Python24 introduces the function decorator that lends itself nicely to the timing of a function. As a sample function we are using the ever popular and rather stodgy prime number generator. The prime number generator seems to exist only to fluster students and to make niggling comparisons of the speed of computer languages.

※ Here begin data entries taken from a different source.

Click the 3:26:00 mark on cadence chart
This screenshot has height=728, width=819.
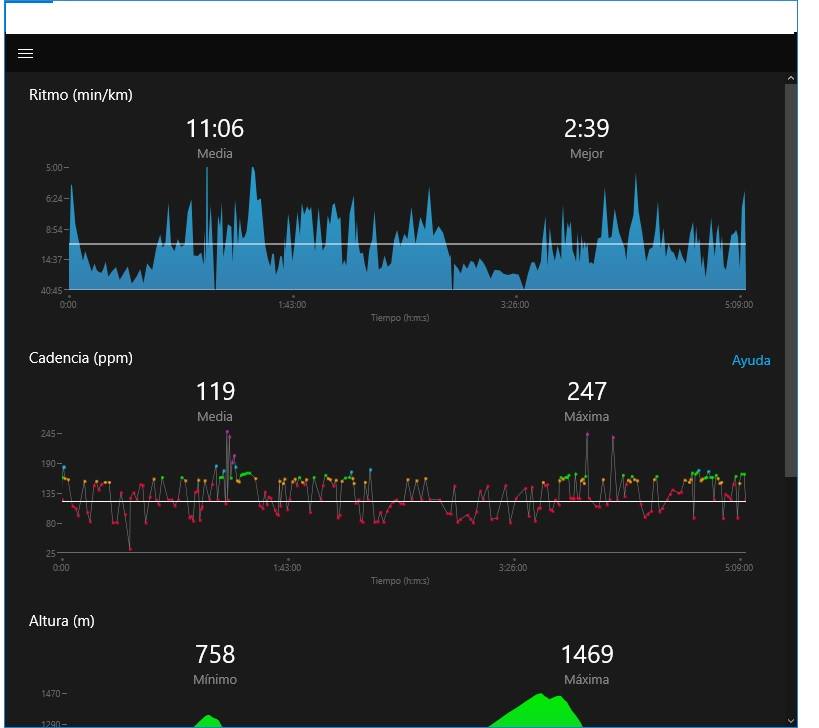click(x=512, y=568)
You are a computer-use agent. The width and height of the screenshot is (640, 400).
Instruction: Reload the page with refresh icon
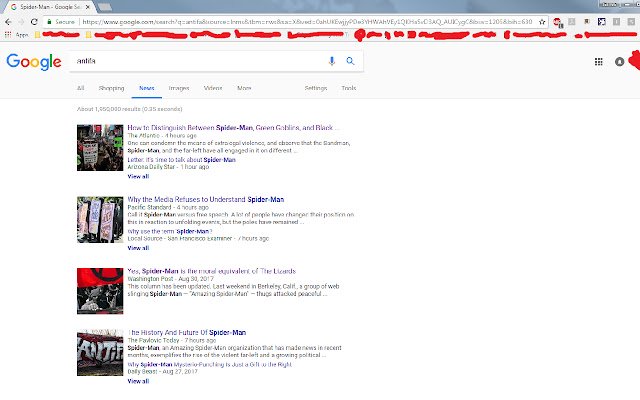pos(34,22)

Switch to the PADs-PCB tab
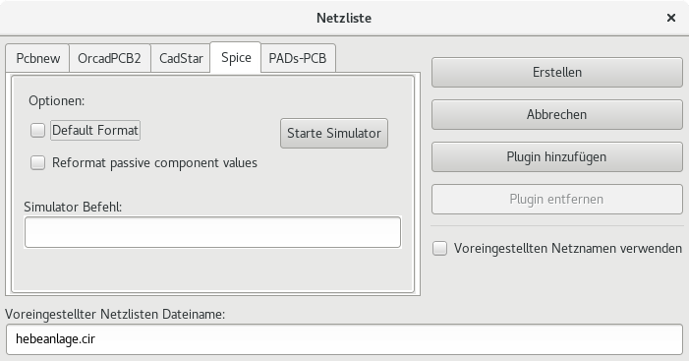coord(297,58)
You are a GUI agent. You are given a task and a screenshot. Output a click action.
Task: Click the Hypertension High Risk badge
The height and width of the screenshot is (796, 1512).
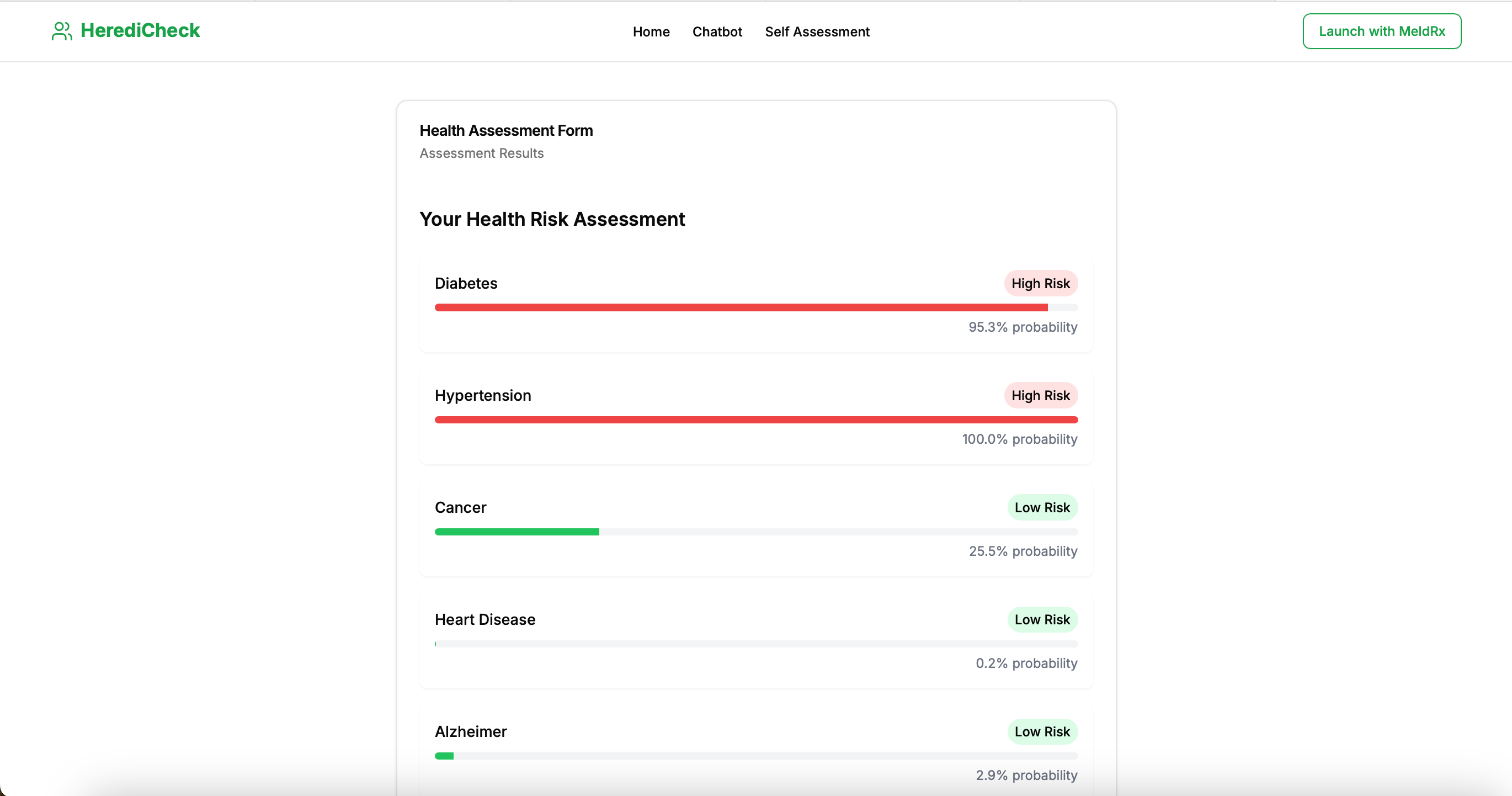coord(1040,396)
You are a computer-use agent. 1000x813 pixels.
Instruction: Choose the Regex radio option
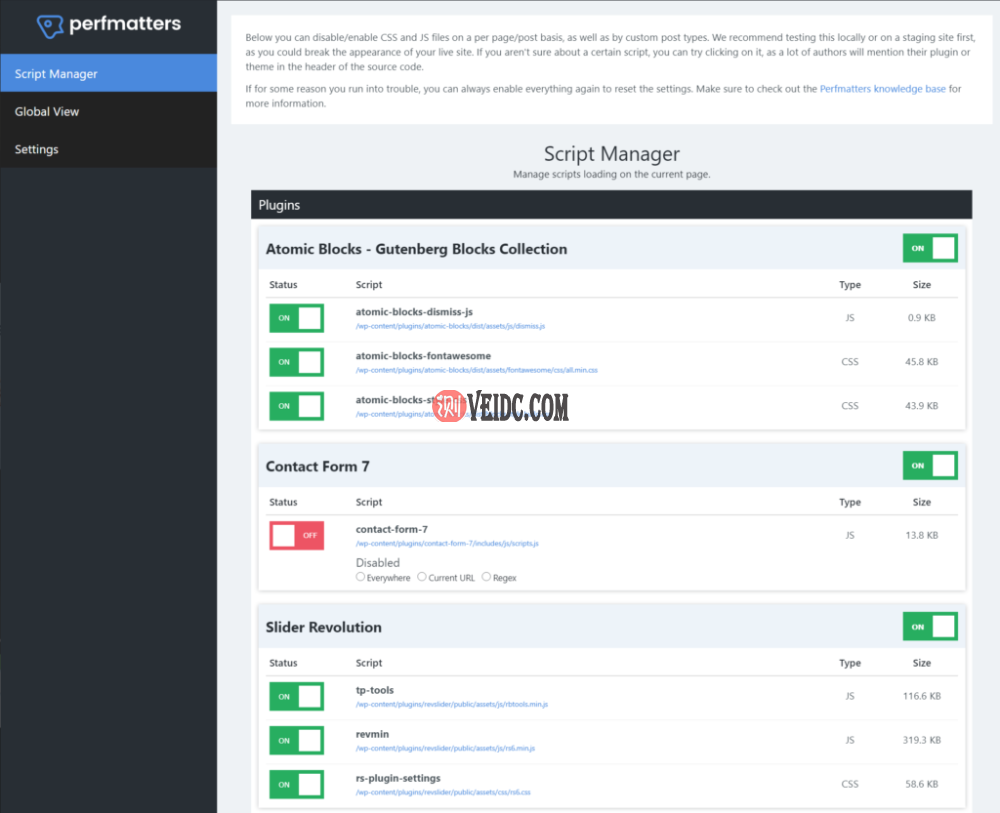[487, 577]
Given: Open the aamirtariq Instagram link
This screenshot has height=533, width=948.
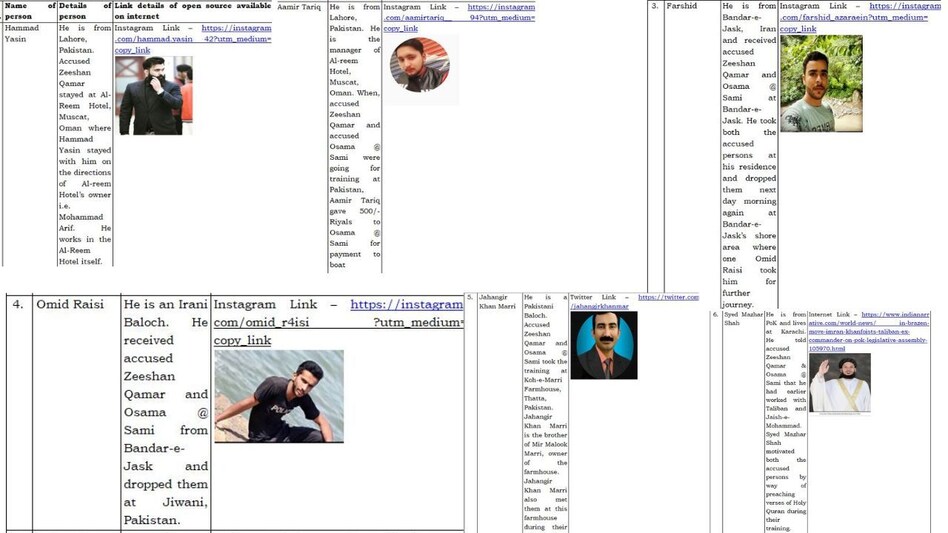Looking at the screenshot, I should pos(500,8).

# time a function using time.time() and the a @ function decorator
# tested with Python24    vegaseat    21aug2005

import time

def print_timing(func):
    def wrapper(*arg):
        t1 = time.time()
        res = func(*arg)
        t2 = time.time()
        print '%s took %0.3f ms' % (func.func_name, (t2-t1)*1000.0)
        return res
    return wrapper

# declare the @ decorator just before the function, invokes print_timing()
def getPrimeList(n):
    """ returns a list of prime numbers from 2 to < n using a sieve algorithm"""
    if n < 2:  return []
    if n == 2: return [2]
    # do only odd numbers starting at 3
    s = range(3, n+1, 2)
    # n**0.5 may be slightly faster than math.sqrt(n)
    mroot = n ** 0.5
    half = len(s)
    i = 0
    m = 3
    while m <= mroot:
        if s[i]:
            j = (m*m-3)//2
            s[j] = 0
            while j < half:
                s[j] = 0
                j += m
        i = i+1
        m = 2*i+3
    return [2]+[x for x in s if x]

if __name__ == "__main__":
    print "prime numbers from 2 to <10,000,000 using a sieve algorithm"
    primeList = getPrimeList(10000000)
my output -->
prime numbers from 2 to <10,000,000 using a sieve algorithm
getPrimeList took 4750.000 ms

Note: If you have Windows, it is better to use the time.clock() function (updates 1000 times per second) rather than time.time() (updates 18.2 times per second).

Vegaseat, to keep primes from going over n, replace line
s = range(3, n+2, 2)
s = range(3, n+1, 2)


Oh thanks Henri, I corrected this oversight.